-- START Reading passage --

The Demographic Case for Investing in Gold
In the minds of financial market bulls, financial assets will always go up in value. After all, they always have, at least in nominal terms. In real terms they’ve often increased in value too, especially stocks. But what happens if, for a period of years or even decades, stocks and bonds decline in value?
The thought of that occurring is inconceivable to many, but it’s not outside the realm of possibility. Remember that many of the gains investors have made so far are only on paper. Those gains aren’t realized until a sale is made. And in order for a sale to be made, there has to be a buyer and a seller. What happens when everyone wants to sell their assets, but there aren’t enough buyers?
For decades, investors have been sure in the knowledge that there will always be buyers for their assets. Growing populations and rising economic well-being have helped drive the prices of stocks and bonds ever higher. But demographic changes throughout the developed world mean that population growth is slowing, and there may not be enough younger buyers of assets to enable current investors and retirees to sell their assets at the prices they hope to achieve.
This demographic problem isn’t a new one, and it isn’t coming by surprise. Its effects won’t be seen instantly, but for those who will be affected by it, it could leave them with far less income in retirement than they expected.
The number one source of retirement income threatened by the demographic shift is Social Security. This isn’t a new problem, either, as over the course of Social Security’s existence, the number of workers supporting each retiree has steadily decreased. Even with millennials now making up the largest demographic cohort, the sheer number of retirees means that there are fewer workers today supporting each Social Security recipient.

-- END Reading passage --
-- START Dataset extract --

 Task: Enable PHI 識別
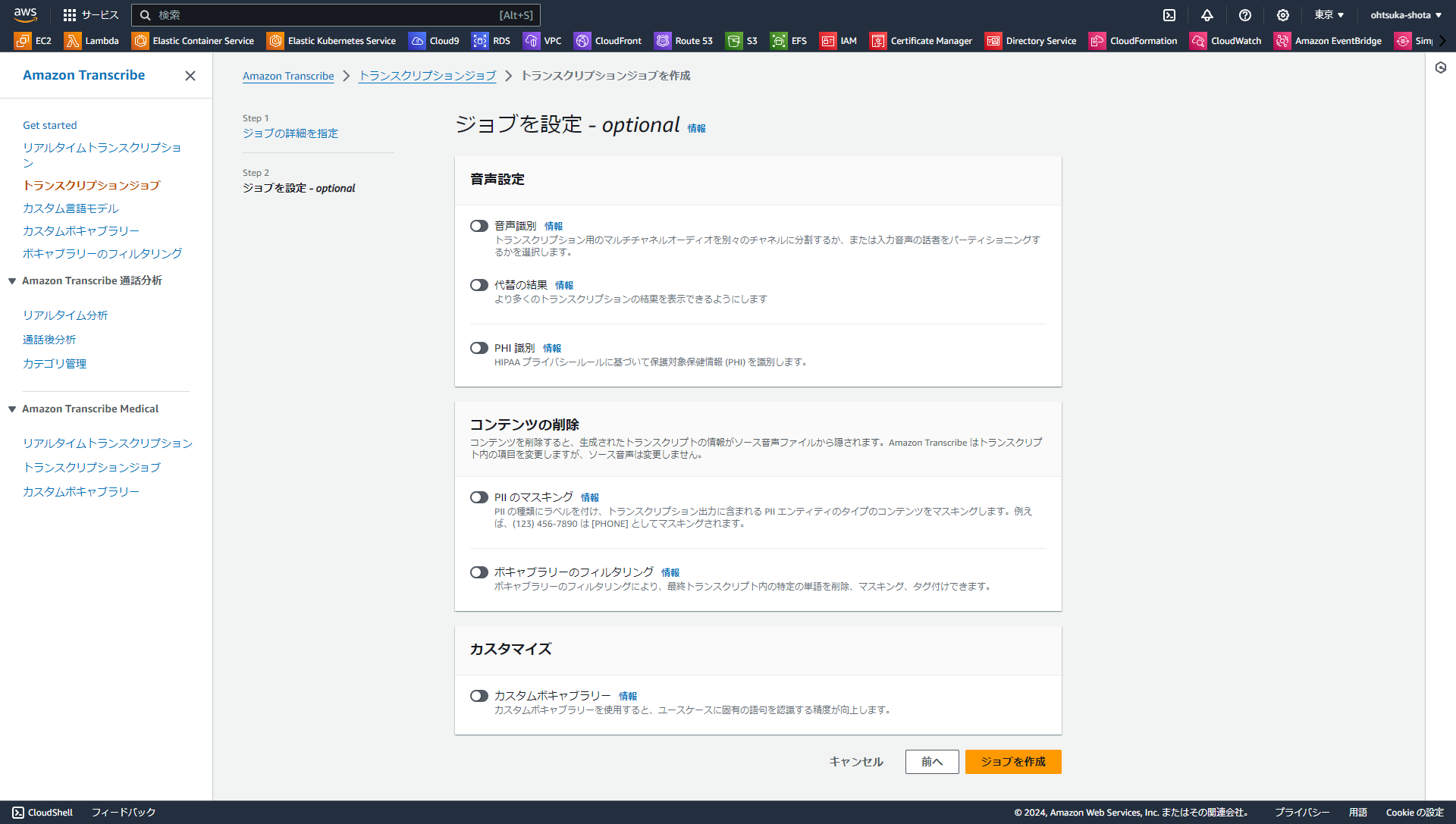pos(479,348)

-- END Dataset extract --

_Task set:_
**a.** Answer these questions about the passage on the demographic case for investing in gold:
(i) What have growing populations and rising economic well-being helped drive ever higher?
(ii) What does the passage call the number one source of retirement income threatened by the demographic shift?
(iii) Which demographic cohort does the passage say now makes up the largest one?
**b.** Extend the passage on the demographic case for investing in gold, picking up after its final sentence.

_Task-by-task outputs:_
**a.**
(i) The prices of stocks and bonds.
(ii) Social Security.
(iii) Millennials.

**b.**
While official figures claim that Social Security’s trust fund will run out of money in 2034, recent strains to the system could mean that the fund will run out much sooner than expected. By the end of the decade, Social Security recipients may very well find that they’ll be receiving at most 75-80% of their expected benefits.
There are numerous bond analysts who claim that bonds have benefited from a near 40-year bull market. Certainly, looking at the gradual fall in interest rates over that period of time, that case can be made. But the bull market won’t last forever. With interest rates having been at historic lows for over a decade, they’ll eventually rebound, leading to falling bond prices.
Investors who hold bonds and expect to be able to sell them for income in retirement have to deal with the fact that bond markets are becoming increasingly exhausted with the huge amounts of debt that continue to be created. The federal government alone has created over $3 trillion of unexpected new debt this year, while corporations continue to pile on more and more debt.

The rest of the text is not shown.